## [Your objective]
Format the records as a numbered list, leaving out blank lines. Begin at the start of the records and stop after the line that contains "Home is located at coordinates (426, 156).".

## [Data]
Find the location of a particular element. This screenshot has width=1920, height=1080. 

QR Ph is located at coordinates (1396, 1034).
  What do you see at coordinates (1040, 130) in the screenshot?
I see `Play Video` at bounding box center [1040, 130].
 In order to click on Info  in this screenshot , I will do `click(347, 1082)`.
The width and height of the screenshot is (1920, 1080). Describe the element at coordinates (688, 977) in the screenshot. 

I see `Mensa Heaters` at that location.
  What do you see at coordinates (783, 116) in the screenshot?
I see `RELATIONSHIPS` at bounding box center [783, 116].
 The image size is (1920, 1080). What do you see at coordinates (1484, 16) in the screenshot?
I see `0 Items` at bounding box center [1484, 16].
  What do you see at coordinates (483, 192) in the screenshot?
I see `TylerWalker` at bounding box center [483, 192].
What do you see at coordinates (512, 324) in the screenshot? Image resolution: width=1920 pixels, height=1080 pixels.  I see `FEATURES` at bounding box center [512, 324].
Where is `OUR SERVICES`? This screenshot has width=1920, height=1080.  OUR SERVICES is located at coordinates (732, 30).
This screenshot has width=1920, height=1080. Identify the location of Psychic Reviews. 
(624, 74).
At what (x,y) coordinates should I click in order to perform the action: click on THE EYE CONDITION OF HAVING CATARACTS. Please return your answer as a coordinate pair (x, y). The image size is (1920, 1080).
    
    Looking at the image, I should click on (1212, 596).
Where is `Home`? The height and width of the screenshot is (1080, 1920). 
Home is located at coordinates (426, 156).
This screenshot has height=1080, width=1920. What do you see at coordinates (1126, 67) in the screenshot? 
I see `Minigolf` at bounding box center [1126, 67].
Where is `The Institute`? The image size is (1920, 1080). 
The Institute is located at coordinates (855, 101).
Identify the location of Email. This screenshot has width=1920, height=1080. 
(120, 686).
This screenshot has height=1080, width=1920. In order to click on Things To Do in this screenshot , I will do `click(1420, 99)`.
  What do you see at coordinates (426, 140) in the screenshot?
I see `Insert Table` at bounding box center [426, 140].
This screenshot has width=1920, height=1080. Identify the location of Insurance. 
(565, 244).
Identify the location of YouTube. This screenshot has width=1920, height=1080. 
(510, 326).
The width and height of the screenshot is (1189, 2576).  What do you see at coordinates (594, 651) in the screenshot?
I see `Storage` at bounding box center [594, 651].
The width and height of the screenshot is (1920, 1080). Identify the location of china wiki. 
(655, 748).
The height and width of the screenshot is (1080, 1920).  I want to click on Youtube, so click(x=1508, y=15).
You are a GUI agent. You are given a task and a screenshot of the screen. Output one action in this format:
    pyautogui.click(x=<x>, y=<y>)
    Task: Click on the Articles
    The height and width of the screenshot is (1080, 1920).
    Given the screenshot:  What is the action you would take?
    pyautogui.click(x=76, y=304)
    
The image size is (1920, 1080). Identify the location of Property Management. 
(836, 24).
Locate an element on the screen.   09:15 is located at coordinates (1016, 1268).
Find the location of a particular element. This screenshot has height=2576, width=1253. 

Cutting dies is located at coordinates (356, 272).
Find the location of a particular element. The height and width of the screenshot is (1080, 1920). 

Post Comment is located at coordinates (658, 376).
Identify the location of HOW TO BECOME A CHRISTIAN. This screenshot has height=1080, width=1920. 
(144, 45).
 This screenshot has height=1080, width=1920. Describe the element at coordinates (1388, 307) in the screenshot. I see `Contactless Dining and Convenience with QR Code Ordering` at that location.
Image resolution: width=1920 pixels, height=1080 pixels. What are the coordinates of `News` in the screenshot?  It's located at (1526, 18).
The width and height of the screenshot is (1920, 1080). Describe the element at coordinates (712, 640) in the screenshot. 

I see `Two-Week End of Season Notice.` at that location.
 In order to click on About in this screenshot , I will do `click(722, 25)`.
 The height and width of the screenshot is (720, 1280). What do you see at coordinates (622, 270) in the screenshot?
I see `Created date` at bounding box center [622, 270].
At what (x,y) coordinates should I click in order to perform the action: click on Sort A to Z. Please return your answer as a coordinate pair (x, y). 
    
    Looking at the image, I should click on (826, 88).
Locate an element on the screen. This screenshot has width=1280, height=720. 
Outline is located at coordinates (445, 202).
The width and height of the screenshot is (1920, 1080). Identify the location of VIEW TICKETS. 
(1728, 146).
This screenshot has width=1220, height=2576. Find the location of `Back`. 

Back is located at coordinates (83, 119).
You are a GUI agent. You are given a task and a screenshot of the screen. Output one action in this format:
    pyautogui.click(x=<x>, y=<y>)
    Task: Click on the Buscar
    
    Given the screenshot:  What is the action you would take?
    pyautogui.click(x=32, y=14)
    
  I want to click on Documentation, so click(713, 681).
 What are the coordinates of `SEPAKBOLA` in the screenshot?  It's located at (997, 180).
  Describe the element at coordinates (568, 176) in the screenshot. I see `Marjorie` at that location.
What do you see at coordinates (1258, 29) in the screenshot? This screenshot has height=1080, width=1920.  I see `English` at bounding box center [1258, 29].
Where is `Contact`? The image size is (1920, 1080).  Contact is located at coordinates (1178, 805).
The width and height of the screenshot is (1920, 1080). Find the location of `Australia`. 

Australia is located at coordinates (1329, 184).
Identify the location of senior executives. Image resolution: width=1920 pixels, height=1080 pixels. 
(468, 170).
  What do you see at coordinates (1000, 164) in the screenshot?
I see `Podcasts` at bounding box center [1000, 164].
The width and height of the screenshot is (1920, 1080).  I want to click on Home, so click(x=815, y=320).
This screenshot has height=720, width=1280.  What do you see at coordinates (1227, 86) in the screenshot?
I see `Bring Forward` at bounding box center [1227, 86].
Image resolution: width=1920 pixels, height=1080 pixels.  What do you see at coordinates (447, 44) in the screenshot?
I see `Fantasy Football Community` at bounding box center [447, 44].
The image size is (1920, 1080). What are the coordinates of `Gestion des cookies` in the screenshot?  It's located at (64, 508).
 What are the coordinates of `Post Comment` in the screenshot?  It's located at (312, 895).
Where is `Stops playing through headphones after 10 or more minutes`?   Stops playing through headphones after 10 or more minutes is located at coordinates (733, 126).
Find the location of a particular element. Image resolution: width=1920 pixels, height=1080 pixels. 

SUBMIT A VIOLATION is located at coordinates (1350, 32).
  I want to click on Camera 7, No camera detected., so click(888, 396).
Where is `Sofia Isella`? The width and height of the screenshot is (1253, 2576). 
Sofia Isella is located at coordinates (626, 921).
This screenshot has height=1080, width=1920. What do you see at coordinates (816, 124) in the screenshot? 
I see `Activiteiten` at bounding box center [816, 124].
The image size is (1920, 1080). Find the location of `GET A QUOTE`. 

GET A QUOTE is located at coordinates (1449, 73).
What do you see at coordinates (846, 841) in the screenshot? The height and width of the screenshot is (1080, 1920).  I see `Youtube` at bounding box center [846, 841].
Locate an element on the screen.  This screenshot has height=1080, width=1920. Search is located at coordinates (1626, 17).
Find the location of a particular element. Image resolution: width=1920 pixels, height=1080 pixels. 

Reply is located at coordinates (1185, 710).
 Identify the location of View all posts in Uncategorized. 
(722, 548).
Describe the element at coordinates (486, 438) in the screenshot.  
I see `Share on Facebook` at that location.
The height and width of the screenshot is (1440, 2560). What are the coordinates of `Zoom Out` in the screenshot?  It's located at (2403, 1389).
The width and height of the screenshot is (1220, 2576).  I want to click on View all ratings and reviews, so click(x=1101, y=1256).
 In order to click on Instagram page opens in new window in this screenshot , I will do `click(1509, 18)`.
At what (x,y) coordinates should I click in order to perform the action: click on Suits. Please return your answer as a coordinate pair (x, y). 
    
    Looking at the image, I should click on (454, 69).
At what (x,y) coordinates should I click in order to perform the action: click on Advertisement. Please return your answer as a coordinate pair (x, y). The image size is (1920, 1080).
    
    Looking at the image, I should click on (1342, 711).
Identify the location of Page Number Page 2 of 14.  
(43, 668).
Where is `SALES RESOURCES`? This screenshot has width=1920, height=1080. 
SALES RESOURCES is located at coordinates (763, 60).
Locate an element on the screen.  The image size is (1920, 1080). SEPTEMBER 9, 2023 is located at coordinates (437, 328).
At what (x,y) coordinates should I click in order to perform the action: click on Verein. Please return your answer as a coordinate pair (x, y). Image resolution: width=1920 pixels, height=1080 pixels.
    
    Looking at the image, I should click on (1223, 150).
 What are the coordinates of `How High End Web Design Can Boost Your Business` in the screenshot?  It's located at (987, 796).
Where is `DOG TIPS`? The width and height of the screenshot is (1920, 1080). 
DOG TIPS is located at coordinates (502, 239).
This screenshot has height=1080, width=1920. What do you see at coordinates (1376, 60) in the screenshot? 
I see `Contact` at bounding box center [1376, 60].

## [Answer for this exercise]
1. Find the location of a particular element. This screenshot has width=1920, height=1080. 
2. QR Ph is located at coordinates (1396, 1034).
3.   What do you see at coordinates (1040, 130) in the screenshot?
4. I see `Play Video` at bounding box center [1040, 130].
5.  In order to click on Info  in this screenshot , I will do `click(347, 1082)`.
6. The width and height of the screenshot is (1920, 1080). Describe the element at coordinates (688, 977) in the screenshot. 
7. I see `Mensa Heaters` at that location.
8.   What do you see at coordinates (783, 116) in the screenshot?
9. I see `RELATIONSHIPS` at bounding box center [783, 116].
10.  The image size is (1920, 1080). What do you see at coordinates (1484, 16) in the screenshot?
11. I see `0 Items` at bounding box center [1484, 16].
12.   What do you see at coordinates (483, 192) in the screenshot?
13. I see `TylerWalker` at bounding box center [483, 192].
14. What do you see at coordinates (512, 324) in the screenshot? Image resolution: width=1920 pixels, height=1080 pixels.  I see `FEATURES` at bounding box center [512, 324].
15. Where is `OUR SERVICES`? This screenshot has width=1920, height=1080.  OUR SERVICES is located at coordinates (732, 30).
16. This screenshot has width=1920, height=1080. Identify the location of Psychic Reviews. 
17. (624, 74).
18. At what (x,y) coordinates should I click in order to perform the action: click on THE EYE CONDITION OF HAVING CATARACTS. Please return your answer as a coordinate pair (x, y). The image size is (1920, 1080).
19.     Looking at the image, I should click on (1212, 596).
20. Where is `Home`? The height and width of the screenshot is (1080, 1920). 
21. Home is located at coordinates (426, 156).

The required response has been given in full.